A Sacred Oath by Mark T. Esper

Author:Mark T. Esper
Language: eng
Format: epub
Publisher: HarperCollins
Published: 2022-03-28T00:00:00+00:00


Milley and I arrived and went first to the Situation Room, where an aide told us that the president wanted to see me in the Oval Office. I walked upstairs and into the anteroom, where his scheduler waved me straight in, with Milley in trail. Trump was behind the Resolute desk when I arrived, sitting straight up in his chair, and stern faced with his arms folded. Mark Meadows sat to his left. The room was quiet. I walked in and sat down in front of the president. Milley took the empty chair next to me. If I had any question as to whether Trump had seen my remarks, or at least been briefed on them, they vanished when I saw the look on his face.

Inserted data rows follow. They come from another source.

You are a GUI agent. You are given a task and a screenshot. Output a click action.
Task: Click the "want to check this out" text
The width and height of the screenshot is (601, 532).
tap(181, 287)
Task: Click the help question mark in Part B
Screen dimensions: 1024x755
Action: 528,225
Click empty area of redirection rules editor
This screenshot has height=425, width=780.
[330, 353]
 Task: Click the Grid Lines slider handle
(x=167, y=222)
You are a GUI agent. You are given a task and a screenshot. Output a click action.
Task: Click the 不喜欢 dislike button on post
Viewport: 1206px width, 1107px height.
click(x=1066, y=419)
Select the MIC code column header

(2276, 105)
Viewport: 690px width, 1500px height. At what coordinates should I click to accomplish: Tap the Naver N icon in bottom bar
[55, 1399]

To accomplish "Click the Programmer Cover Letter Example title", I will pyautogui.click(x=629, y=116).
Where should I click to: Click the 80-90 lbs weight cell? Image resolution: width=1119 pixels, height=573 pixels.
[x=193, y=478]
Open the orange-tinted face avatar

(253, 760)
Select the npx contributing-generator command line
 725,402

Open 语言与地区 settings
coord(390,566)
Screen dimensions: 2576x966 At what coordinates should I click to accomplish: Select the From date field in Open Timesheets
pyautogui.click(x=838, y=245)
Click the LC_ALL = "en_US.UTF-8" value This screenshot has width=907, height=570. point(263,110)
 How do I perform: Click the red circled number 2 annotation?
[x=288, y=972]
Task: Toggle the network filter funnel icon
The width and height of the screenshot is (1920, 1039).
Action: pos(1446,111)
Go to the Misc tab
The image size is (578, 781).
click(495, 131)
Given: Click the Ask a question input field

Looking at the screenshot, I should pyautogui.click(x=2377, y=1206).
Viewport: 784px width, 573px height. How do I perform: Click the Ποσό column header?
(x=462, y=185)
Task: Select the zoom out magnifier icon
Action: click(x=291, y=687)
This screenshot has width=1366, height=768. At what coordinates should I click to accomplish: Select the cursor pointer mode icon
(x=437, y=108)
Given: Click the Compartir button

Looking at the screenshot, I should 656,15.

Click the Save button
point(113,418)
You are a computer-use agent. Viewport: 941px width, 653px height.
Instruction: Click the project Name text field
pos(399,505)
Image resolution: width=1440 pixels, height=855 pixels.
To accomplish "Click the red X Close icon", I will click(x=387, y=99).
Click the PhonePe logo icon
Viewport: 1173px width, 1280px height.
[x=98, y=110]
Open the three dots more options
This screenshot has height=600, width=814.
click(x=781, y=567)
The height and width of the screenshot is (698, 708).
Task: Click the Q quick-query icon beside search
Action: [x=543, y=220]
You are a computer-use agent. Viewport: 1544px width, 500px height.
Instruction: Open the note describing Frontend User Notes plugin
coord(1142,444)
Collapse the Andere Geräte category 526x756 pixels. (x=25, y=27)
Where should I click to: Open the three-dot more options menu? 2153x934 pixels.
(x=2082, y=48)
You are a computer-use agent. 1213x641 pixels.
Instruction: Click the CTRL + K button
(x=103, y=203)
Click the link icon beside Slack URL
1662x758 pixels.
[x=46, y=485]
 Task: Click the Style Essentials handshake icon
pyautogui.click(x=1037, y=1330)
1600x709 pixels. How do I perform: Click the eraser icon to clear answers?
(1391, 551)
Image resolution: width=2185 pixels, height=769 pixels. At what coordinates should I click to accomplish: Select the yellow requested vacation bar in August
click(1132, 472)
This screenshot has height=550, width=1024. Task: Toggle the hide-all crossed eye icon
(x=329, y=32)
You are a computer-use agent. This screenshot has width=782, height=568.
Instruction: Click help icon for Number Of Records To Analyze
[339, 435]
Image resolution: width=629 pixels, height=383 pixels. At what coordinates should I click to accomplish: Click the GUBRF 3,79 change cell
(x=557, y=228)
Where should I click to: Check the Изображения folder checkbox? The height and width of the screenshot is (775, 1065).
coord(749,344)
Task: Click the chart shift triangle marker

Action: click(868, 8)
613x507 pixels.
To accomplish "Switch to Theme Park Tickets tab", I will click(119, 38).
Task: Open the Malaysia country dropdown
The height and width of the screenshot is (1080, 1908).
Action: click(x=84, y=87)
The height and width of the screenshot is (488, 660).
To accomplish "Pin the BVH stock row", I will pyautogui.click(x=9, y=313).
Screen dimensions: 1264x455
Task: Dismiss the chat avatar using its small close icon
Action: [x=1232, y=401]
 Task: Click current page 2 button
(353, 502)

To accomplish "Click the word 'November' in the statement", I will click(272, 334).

Trump launched into a tirade almost immediately, questioning why I did what I did, why I said what I said, and accusing me of undermining him. “You betrayed me,” he yelled. “I’m the president, not you!” He glared and threw accusation after accusation at me as I sat stone-faced looking straight back at him. He said invocation of the Insurrection Act is “my call, not yours.” He shouted, “I’m the president. It’s my prerogative.” I stared him in the eye and agreed. He roared, “You took away my authority.” I held my gaze and disagreed. I responded in a flat tone and direct manner, “Mr. President, I didn’t take away your authority.” I told him that “I was simply stating my views and recommendation,” as I had before. He barked back, “That’s not your position to do.” Again, I replied, sitting up in my chair, “Mr. President, I didn’t say it was my position to do. I said it was my recommendation.” Trump grew even more flustered.

The president tried to make the case that the Insurrection Act was needed, once again proclaiming that “the protests are making us”—meaning him—“look weak.” I disagreed, responding with the same arguments I had given both on Monday and during the press conference. I said, “I do not believe anything that has happened requires invocation of the Insurrection Act. It would make matters worse and would be terrible for the country.”

Trump paused for a moment, and then said, “I can’t believe you held a press conference during the hearing.” I wasn’t expecting this one. A slight tilt of my head and squint of my eyes likely betrayed my surprise. The president was accusing me of purposefully holding the press conference to take national attention off the Senate Judiciary Committee’s hearing on the FBI’s Russia investigation that began at 10:00 A.M., I would later learn. A former deputy attorney general was supposedly testifying before Senator Lindsey Graham. I wasn’t even aware the committee was meeting. But apparently, Trump thought something was going to happen that would validate his claims about the “Russia witch hunt” and I was interfering in his moment of vindication. I let this one go.

The president made another assertion—that I said the military should never be used, that I didn’t support employing the National Guard to aid in addressing civil unrest.